O movimento antidieta – outro movimento legítimo que visa a combater a perigosa ciência espúria por trás das dietas – foi cooptado pela indústria alimentícia, que paga nutricionistas influenciadores para dizerem coisas como “todos os alimentos têm valor” enquanto mostram embalagens de cereal açucarado.

Em sua matéria na Examination, os autores traçam o perfil de pessoas que tinham questões com o peso, e após se depararem com a desinformação remunerada da indústria alimentícia, acreditaram que “saudável em qualquer tamanho” queria dizer que seria pouco saudável evitar alimentos altamente processados e calóricos. Essas pessoas ganharam muito peso, suas vidas ficaram limitadas, e sua saúde foi gravemente comprometida.

Estive acima do peso a vida inteira. Tinha 12 anos quando fui à minha primeira reunião dos Vigilantes do Peso. Venho de uma família de pessoas com excesso de peso que sofrem com doenças crônicas frequentemente associadas à gordura. Esse é um assunto que está sempre na minha cabeça. Escrevi até um romance sobre as promessas e perigos do milagre da perda de peso.

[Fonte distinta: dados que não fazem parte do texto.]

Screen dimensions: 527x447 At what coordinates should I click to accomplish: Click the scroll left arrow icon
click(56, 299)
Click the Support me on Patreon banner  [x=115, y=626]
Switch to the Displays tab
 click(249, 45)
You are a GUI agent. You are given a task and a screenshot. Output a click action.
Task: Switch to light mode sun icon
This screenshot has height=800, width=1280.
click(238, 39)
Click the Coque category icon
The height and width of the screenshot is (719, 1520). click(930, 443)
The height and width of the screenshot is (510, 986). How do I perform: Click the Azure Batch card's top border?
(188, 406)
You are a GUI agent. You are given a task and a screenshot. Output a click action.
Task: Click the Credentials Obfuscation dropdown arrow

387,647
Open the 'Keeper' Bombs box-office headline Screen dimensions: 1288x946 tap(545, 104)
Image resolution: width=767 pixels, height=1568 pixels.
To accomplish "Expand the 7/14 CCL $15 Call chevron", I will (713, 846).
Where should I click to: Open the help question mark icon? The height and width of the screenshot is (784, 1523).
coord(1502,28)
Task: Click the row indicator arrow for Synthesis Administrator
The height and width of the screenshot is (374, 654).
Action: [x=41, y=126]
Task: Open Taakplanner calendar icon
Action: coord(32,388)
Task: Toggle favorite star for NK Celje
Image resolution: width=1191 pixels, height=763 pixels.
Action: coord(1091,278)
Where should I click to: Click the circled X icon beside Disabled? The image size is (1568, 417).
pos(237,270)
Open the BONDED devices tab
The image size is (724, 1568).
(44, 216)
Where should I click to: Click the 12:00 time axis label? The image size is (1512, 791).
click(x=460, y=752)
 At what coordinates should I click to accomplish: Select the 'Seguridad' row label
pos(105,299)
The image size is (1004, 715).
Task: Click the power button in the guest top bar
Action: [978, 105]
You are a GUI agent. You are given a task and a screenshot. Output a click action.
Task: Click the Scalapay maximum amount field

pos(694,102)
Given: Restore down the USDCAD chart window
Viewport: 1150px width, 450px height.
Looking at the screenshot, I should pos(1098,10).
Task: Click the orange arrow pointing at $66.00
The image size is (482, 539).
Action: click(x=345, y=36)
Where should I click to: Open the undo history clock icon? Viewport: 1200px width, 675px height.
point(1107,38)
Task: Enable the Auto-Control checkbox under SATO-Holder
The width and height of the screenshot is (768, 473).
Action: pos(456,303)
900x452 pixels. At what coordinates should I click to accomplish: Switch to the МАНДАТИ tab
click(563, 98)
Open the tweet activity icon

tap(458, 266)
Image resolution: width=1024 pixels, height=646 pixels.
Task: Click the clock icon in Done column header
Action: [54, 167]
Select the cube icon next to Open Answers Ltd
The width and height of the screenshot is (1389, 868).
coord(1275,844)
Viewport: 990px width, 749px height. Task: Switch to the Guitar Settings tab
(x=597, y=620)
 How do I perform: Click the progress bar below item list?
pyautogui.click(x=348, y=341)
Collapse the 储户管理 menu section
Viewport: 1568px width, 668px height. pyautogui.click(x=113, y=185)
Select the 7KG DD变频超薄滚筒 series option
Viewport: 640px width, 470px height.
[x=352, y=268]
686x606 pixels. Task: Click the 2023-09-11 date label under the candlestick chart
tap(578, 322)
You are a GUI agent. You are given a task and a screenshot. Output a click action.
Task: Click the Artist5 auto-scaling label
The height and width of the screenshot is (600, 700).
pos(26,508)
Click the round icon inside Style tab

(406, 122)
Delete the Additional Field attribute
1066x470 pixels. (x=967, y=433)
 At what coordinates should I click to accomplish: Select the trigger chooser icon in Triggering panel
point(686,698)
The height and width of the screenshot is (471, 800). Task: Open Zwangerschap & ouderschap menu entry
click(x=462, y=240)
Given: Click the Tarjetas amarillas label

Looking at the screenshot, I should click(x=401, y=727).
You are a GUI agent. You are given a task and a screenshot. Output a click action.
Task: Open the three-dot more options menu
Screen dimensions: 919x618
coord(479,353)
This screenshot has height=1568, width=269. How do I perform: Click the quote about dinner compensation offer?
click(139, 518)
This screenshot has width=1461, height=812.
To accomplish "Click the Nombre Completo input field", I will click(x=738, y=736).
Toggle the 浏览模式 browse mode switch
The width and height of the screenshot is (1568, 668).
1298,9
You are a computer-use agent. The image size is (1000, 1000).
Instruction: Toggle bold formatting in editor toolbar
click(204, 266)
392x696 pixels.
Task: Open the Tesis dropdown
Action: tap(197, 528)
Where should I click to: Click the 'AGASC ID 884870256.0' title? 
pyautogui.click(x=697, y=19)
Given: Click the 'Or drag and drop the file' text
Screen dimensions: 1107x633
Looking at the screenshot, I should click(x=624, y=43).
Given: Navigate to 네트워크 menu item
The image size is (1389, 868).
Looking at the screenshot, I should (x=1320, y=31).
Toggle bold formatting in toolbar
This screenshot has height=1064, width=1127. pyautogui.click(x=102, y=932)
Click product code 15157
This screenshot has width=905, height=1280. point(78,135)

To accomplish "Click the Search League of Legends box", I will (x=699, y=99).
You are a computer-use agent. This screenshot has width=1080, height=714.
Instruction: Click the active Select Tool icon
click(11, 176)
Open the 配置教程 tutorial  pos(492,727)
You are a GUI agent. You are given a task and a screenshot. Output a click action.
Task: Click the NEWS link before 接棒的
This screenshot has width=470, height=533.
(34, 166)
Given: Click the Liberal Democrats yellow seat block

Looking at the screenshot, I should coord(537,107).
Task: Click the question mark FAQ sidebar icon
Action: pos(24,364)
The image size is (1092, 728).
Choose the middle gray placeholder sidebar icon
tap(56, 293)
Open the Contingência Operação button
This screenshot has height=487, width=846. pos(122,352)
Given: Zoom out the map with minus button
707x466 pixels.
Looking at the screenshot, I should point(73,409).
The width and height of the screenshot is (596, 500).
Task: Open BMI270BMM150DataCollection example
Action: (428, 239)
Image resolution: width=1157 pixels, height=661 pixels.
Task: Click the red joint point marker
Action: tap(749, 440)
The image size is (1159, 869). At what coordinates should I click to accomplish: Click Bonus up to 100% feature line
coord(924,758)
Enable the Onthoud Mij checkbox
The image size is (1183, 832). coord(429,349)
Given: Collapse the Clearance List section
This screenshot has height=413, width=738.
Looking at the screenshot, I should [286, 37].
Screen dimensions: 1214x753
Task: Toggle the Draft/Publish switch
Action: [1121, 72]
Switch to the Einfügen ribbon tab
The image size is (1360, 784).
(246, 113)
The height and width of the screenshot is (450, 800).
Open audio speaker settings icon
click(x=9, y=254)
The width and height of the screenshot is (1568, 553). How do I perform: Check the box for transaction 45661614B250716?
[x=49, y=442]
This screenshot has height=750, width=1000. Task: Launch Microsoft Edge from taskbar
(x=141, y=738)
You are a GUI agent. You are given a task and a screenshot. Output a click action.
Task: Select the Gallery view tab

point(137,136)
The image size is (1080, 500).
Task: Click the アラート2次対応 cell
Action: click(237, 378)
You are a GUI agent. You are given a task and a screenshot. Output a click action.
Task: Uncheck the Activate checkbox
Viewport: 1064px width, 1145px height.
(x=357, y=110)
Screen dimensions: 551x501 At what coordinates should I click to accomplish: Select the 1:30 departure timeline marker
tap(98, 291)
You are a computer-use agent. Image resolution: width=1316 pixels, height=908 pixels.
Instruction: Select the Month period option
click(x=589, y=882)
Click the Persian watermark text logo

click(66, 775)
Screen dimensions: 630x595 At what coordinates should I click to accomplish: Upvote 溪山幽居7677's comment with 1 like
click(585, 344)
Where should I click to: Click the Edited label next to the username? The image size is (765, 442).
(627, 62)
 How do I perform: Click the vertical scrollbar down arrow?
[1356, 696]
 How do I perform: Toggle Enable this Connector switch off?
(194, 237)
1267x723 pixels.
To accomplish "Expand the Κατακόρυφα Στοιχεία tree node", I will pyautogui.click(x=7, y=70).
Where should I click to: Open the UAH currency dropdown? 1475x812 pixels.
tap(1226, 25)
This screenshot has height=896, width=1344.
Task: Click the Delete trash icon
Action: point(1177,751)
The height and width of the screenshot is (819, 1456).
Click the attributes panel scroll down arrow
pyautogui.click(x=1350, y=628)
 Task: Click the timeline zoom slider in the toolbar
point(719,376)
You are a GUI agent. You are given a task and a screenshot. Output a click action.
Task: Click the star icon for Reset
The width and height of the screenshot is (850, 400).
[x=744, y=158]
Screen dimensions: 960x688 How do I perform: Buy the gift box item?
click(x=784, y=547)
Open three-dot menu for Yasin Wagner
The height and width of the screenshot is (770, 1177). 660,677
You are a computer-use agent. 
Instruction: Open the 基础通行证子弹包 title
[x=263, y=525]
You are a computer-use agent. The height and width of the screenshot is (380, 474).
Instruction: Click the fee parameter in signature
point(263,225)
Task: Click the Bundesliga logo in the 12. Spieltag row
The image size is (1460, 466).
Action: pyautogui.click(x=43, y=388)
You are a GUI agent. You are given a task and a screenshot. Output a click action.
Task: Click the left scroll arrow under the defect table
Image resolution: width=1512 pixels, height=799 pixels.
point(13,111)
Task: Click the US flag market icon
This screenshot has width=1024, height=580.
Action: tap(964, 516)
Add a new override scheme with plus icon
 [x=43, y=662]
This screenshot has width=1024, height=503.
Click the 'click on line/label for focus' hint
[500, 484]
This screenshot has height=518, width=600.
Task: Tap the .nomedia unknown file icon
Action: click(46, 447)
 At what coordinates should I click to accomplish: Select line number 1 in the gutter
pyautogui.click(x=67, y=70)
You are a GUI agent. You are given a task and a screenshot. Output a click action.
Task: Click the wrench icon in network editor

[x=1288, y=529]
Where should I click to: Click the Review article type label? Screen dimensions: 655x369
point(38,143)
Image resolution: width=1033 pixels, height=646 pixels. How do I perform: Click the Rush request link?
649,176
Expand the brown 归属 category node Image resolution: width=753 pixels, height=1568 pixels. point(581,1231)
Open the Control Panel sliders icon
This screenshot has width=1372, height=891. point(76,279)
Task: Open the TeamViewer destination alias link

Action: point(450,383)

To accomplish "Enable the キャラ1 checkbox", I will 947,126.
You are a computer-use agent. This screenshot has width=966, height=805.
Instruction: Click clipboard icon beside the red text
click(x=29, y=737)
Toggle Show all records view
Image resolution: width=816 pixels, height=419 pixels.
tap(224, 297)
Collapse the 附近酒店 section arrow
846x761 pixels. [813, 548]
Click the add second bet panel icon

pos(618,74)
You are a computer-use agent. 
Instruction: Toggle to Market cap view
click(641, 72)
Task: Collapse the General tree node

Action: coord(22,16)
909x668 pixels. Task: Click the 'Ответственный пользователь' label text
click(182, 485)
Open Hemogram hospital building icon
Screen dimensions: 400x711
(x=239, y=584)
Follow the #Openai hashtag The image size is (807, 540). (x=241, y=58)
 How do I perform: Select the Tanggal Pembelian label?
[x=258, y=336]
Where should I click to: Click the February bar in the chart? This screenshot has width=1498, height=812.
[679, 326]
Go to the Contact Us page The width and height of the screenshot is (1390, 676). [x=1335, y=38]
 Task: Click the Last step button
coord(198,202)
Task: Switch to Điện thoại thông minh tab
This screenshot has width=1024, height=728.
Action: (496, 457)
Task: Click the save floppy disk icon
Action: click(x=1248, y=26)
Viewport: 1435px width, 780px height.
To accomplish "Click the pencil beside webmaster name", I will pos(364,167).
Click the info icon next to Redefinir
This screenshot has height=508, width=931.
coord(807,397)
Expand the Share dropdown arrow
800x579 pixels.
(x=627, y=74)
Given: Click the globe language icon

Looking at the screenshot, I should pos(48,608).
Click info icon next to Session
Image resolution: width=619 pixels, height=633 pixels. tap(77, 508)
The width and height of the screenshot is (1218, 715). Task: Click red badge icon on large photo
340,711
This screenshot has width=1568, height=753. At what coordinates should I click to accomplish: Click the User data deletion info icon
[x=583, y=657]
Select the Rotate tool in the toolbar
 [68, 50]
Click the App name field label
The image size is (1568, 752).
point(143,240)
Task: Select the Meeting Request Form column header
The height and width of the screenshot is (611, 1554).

Acho que o movimento antidieta, e as ideias associadas, como aceitação corporal e saúde em qualquer tamanho, são desenvolvimentos muito positivos e extremamente importantes. E é porque dou valor a essas ideias que sinto tanto asco diante da indústria alimentícia e sua decisão cínica de inundar a área de merda. É também por isso que fico furioso com os nutricionistas que se recusam a adotar algum tipo de autorregulação e se tornar uma verdadeira profissão, que pune e denuncia charlatões e cúmplices.

Tenho sentimentos complicados em relação ao Ozempic e seus sucessores, mas mesmo que eles se mostrem eficazes e seguros a longo prazo, e mesmo que consigamos controlar as vorazes empresas farmacêuticas para que deixem de vender por mil dólares um produto de cinco dólares, eu ainda gostaria que a ciência da nutrição passasse a limpo suas ações.

Não sou um niilista. Acho que podemos usar a ciência para descobrir verdades sobre nós mesmos, e sobre o mundo. Quero saber essas verdades, e acho que elas podem ser descobertas. As únicas pessoas que se beneficiam de nos convencer de que a verdade não pode ser conhecida são as que querem mentir para nós.